Toll Keeps Making Money as Bubble Debate Rages
By James J. Cramer
02/06/2003 15:19
The housing bubble-nonbubble controversy can continue, but the simple truth is that Toll Brothers TOL is doing well and remains dirt-cheap because, unlike the dot-com bubble, everyone figures this housing streak has to end.

I have felt that, in the last few years, homes have become an asset class as opposed to something you just live in.

Or, as I put it in Dallas to one of my questioners recently, when people ask me about my best investment of the last two years, I say "It's a push between the new bathroom on the second floor and the office on the third."

That's what this Toll Brothers call today was like. The country's homebuilding market is a distinctly regional affair. If you want to know where the bubbles are, just listen to Bob Toll; it's where real estate is constrained.

And don't I know it. The hottest area in the country is the Princeton area, where I and a group of other responsible Greens just lost out to Toll Brothers in a contest over 200 acres of virgin farmland. No matter what we bid, Toll bid higher.
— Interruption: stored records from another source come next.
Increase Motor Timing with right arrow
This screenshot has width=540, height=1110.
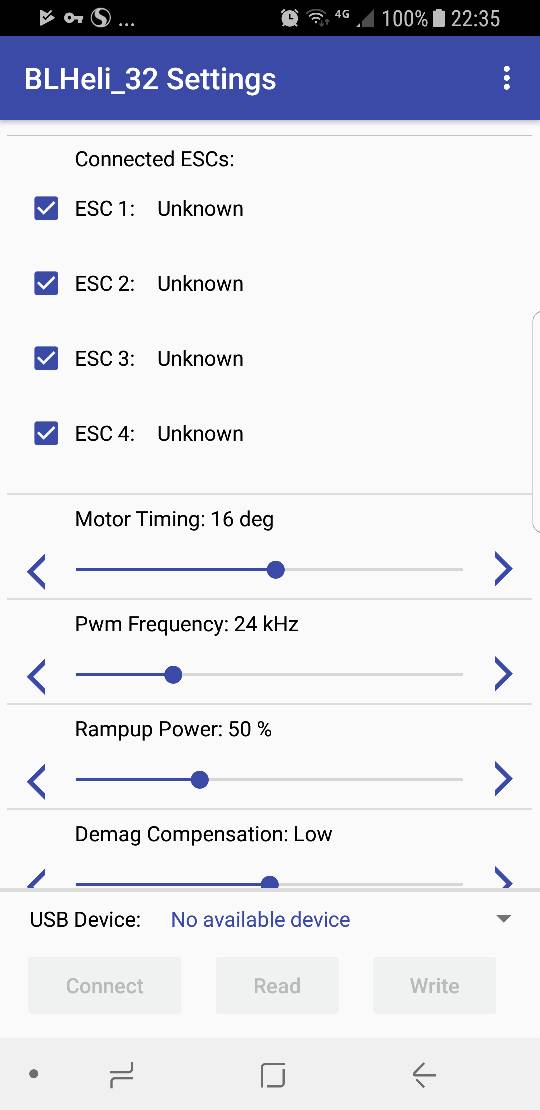pos(503,568)
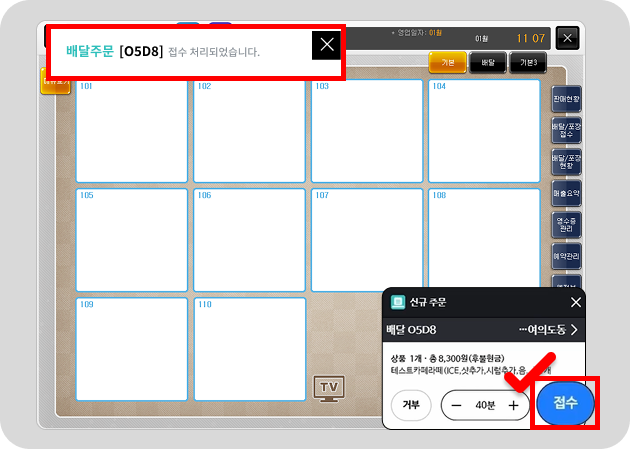Screen dimensions: 630x449
Task: Select table 106
Action: point(249,238)
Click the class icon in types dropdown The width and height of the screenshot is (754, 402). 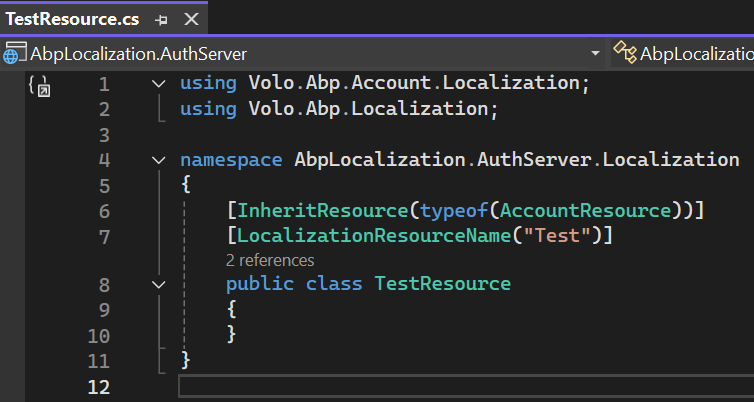(625, 53)
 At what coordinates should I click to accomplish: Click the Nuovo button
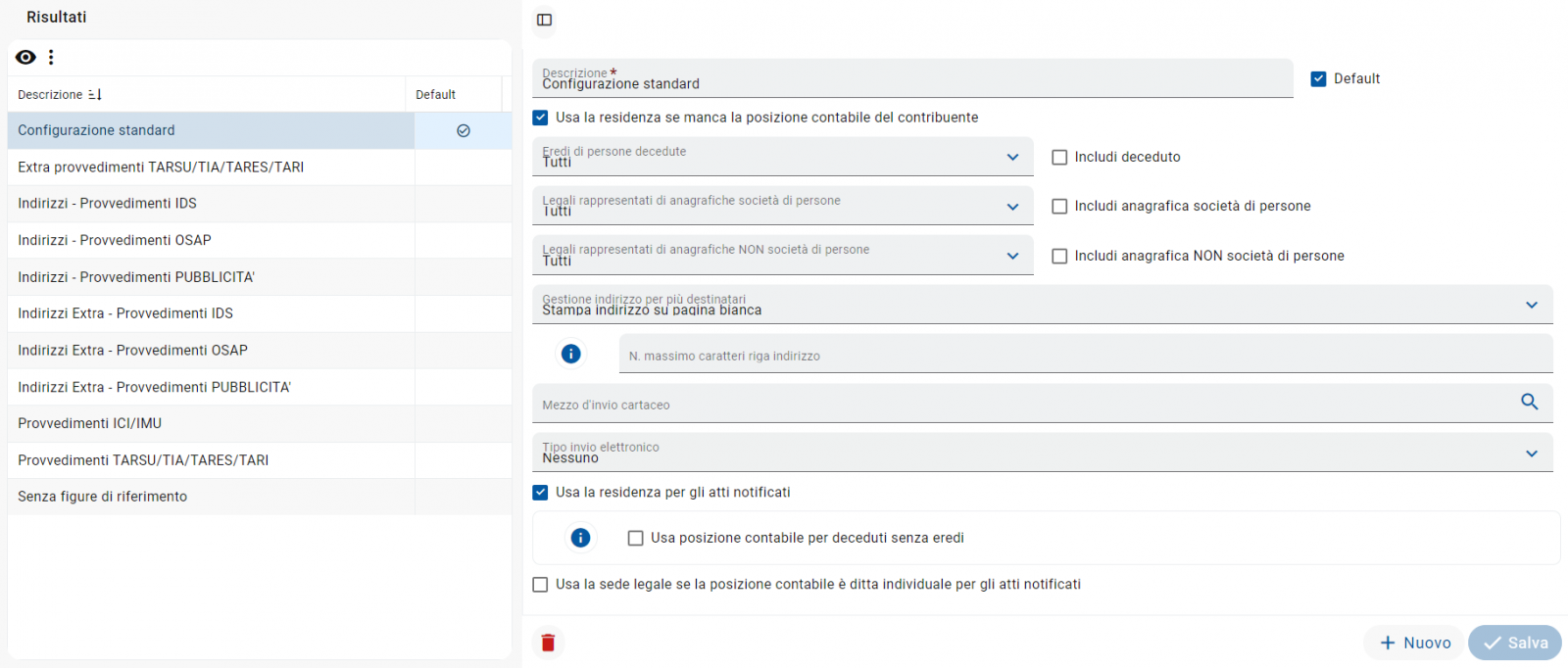click(1414, 643)
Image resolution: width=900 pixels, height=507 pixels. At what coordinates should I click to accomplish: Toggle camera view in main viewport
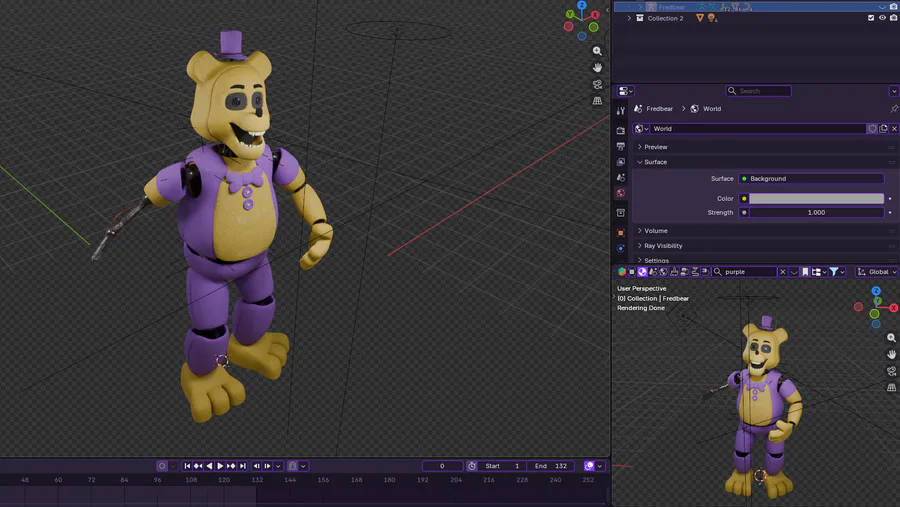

Sure, there's a bubble in areas like that. The funny thing is, although it's reasonable to believe that the bubble has to burst someday, there are so few properties available to build on in some of these northeastern markets where Toll dominates that I can't even see what will cause the bubble to pop other than a dramatic spike in interest rates. Even then, I'm not sure on the high end whether it will matter.

So, go short Toll cause of the bubble if you want to; I can't blame you. Nobody cares right now if a company reports a good quarter, as Toll just did. But a better reason to go short Toll is that a stock that sells at six times earnings can always sell at five or four times earnings. To me that's silly, but it is better logic than to believe that the bubble is just about to burst.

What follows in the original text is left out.